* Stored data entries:
== Segment start ==

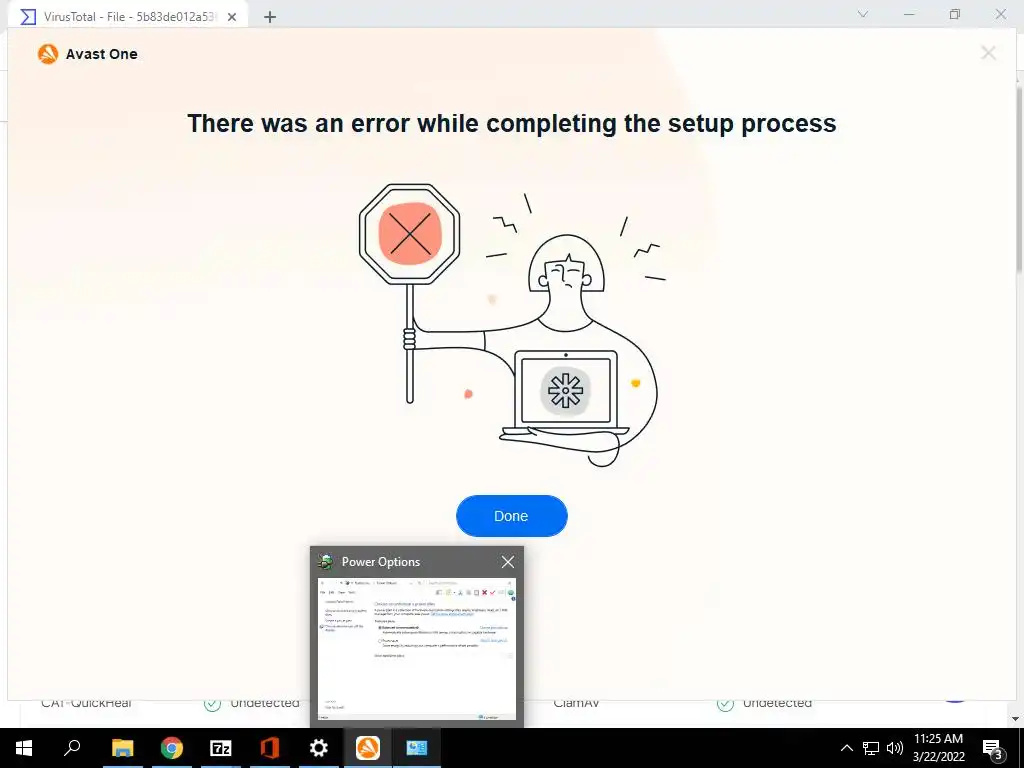The height and width of the screenshot is (768, 1024).
Task: Open the tab search dropdown chevron
Action: [863, 14]
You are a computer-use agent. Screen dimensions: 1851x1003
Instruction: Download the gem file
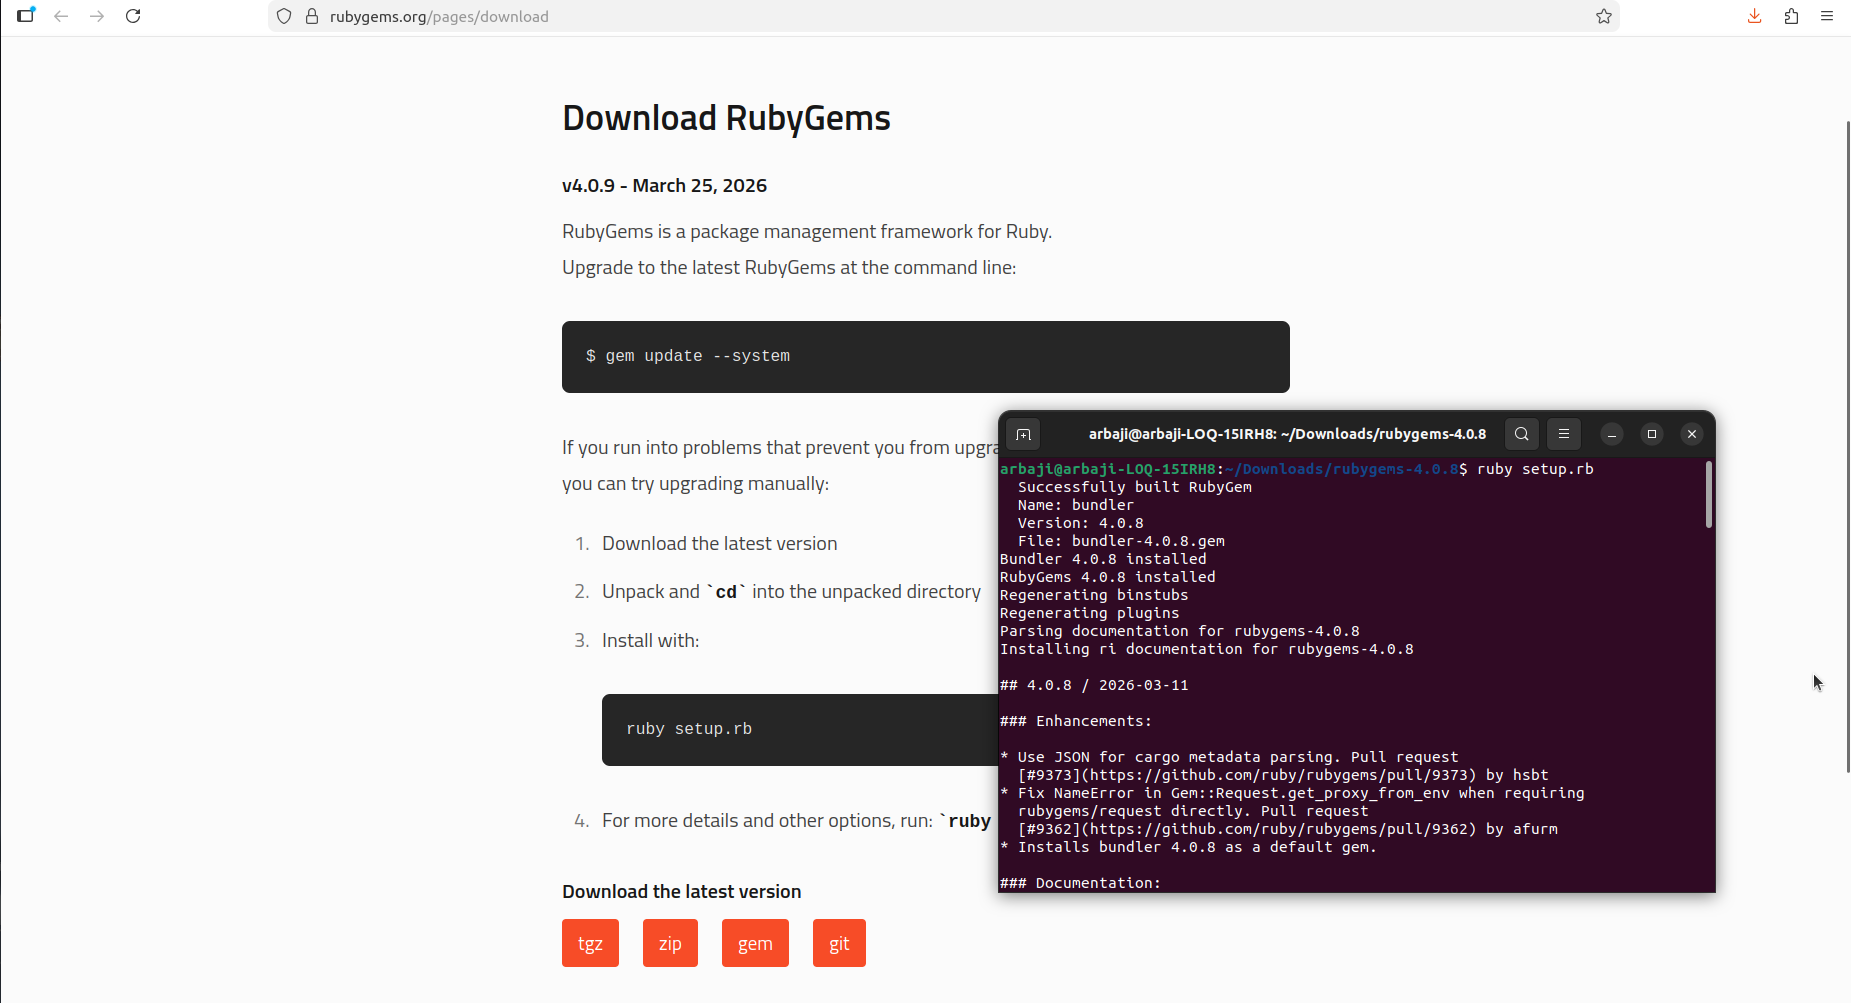point(755,943)
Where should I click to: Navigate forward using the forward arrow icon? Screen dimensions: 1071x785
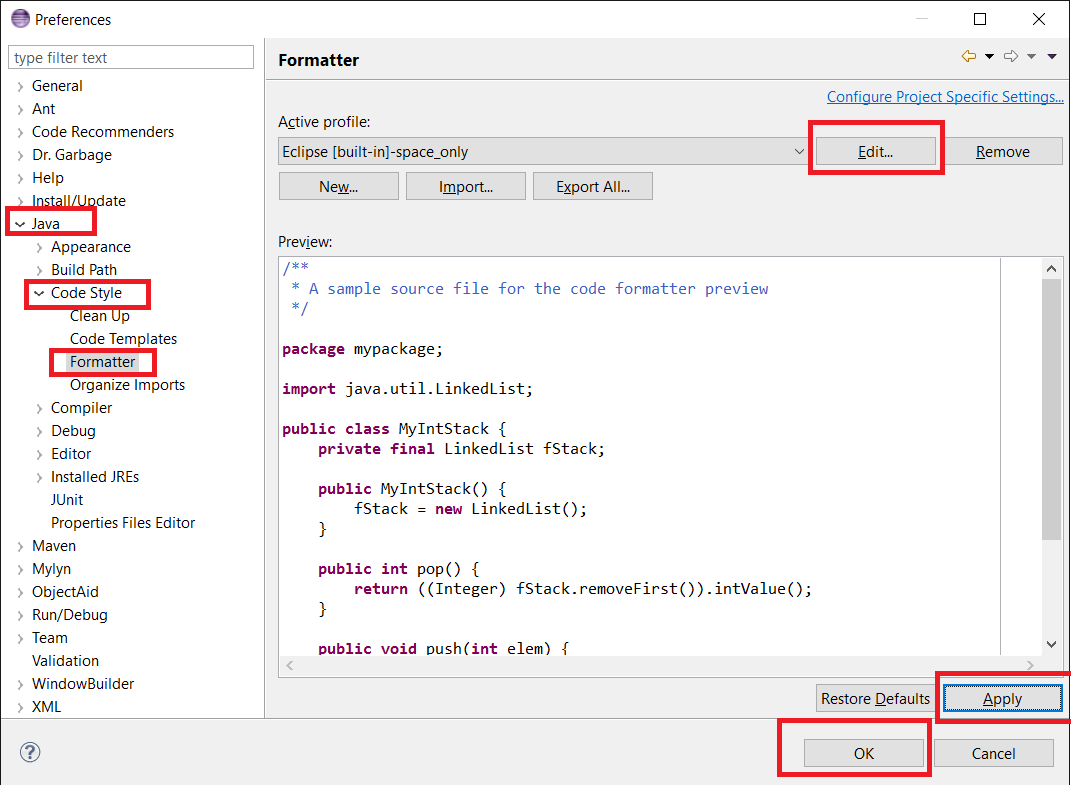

== Segment end ==

* About this task: Pictures must be left out of the answer, which should be exactly the lines from the one holding "Instruction: Download the gem file" through the last line of the entries above, both included; please add nothing.

* Result of this task:
Instruction: Download the gem file
point(755,943)
Where should I click to: Navigate forward using the forward arrow icon? Screen dimensions: 1071x785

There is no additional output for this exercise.